Plaintiff Arvida/JMB Managers filed suit on behalf of Arvida/JMB Partners, a Delaware limited partnership. Because Arvida/JMB Managers brought this action on behalf of another entity, Arvida/JMB Partners, only the citizenship of Arvida/JMB Partners (hereinafter "Arvida") is relevant. National Assoc. of Realtors v. National Real Estate Assoc., Inc., 894 F.2d 937. 939 (7th Cir. 1990) (where not-for-profit corporation sued on behalf of its members, who were the real parties in interest, the members' citizenship was dispositive for the purposes of diversity jurisdiction). A limited liability company like Arvida is a citizen of every jurisdiction of which any partner is a citizen. Carden v. Arkoma Assocs., 494 U.S. 185, 195-96 (1990); Cosgrove v. Bartolotta, 150 F.3d 729, 731 (7th Cir. 1998). The parties vigorously disagree as to the citizenship of virtually all of Arvida's members. They do, however, agree that the inclusion of Risk Enterprise Management destroys diversity jurisdiction as it is one of Arvida's partners, which makes Arvida a citizen of the same states as Risk Enterprise Management.
The defendants ask the court to ignore this problem, contending that Arvida fraudulently joined Risk Enterprise Management. Joinder of non-diverse parties does not destroy diversity jurisdiction if the joinder is fraudulent. Hoosier Energy Rural Elec. Co-op., Inc. v. Amoco Tax, 34 F.3d 1310, 1315 (7th Cir. 1994). Fraudulent joinder exists when, "after resolving all issues of' fact and law in favor of the plaintiff, the plaintiff cannot establish a cause of action against an in-state defendant." Poulos v. Naas Foods, Inc., 959 F.2d 69, 73 (7th Cir. 1992).
As the removing parties, the defendants bear the "heavy burden" of establishing that diversity jurisdiction is improper. Id. To do this, they must prove either that Arvida: (1) has no chance of success against the non-diverse defendant; or (2) has fraudulently pled jurisdictional facts. Id. The defendants have not argued the latter, so the court's analysis is limited to consideration of whether Arvida can state a colorable cause of action against Risk Enterprise Management.
Arvida alleges that Risk Enterprise Management runs all of Home Insurance's business affairs, and that Home Insurance, acting through its agent, Risk Enterprise Management refused to abide by its contractual obligations under Home Insurance's excess policy. Second Amended Complaint at ¶¶ 80 & 82. Arvida also seeks a declaration that Home Insurance is obligated to defend and indemnify it with respect to certain litigation. Id. at Counts II and IV. In connection with this request, it seeks an order requiring Risk Enterprise Management to effectuate this relief through its administration of Home Insurance's business affairs. Id.
According to the defendants, these claims relate to Risk Enterprise Management because it acted as the alleged wrongdoer's agent, but do not seek any actual relief from Risk Enterprise Management.

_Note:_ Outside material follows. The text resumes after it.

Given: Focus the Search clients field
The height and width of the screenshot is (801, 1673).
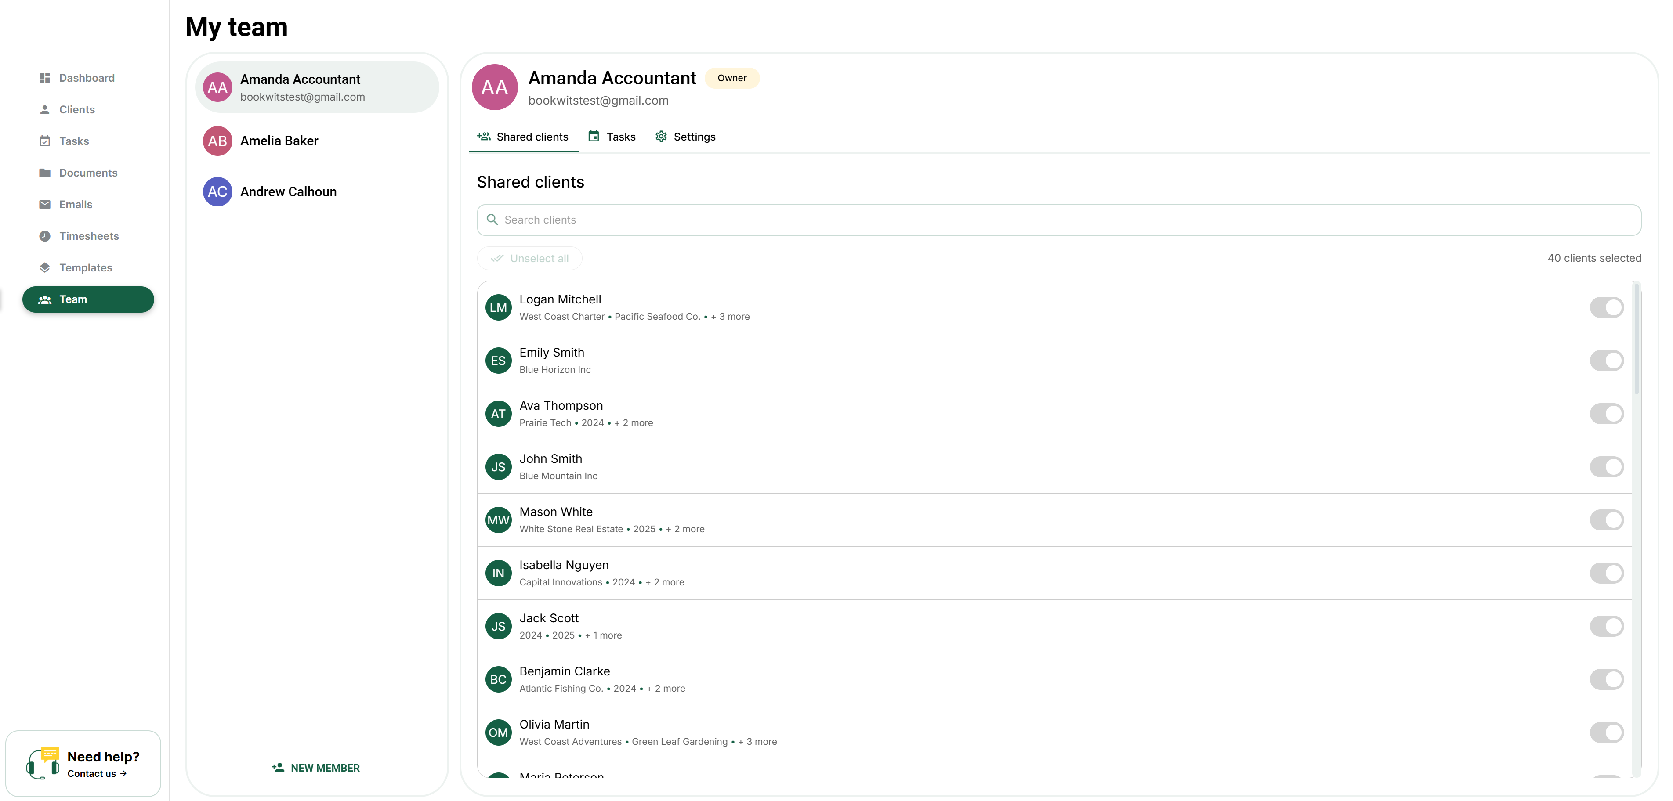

The defendants thus conclude that Arvida's complaint does not include any claims directly against Risk Enterprise Management. It is true that Risk Enterprise Management did not issue the policy on behalf of Home Insurance and that it is not a party to any of the policies at issue in this case. But to permit joinder of Risk Enterprise Management only if at least one of these things occurred is to paint with too broad a brush.
An entity who has an interest in the determination of questions raised in declaratory actions should be before the court when those questions are resolved. See Diamond Shamrock Corp. v. Lumbermens Mutual Casualty Co., 416 F.2d 707, 710 (7th Cir. 1969). An "interest" arises if that entity may be affected in some way by the judgment. See In re Korhumel Industries, Inc., 103 B.R. 917, 924-25 (N.D. Ill. 1989) (although debtor did not seek relief directly from entity, that entity was nevertheless a proper party because if the debtor obtained the declaratory relief it sought, the entity would be affected); Innkeepers Telemangement and Equipment Corp. v. Hummert Management Group, Inc., No. 92 C 8416, 1994 WL 478491 *6 (N.D. Ill. Aug. 30, 1994) (in contract dispute between a hotel and a provider of telephone equipment and services, the fact that hotel managers would be affected by the resolution of the declaratory judgment action gave Wein "at least some arguable interest in the outcome of the declaratory judgment action" and thus meant they were properly named as defendants); see also In re Management Data Services, Inc., 43 B.R. 962, 965 (W.D. Wa. 1984) (where disposition of case could potentially bar attorney from representing clients in certain future cases, attorney had a sufficient interest in the matter to be named as a party). Moreover, as noted above, the court must resolve all issues of law in Arvida's favor. See Poulos v. Naas Foods, Inc., 959 E.2d at 73.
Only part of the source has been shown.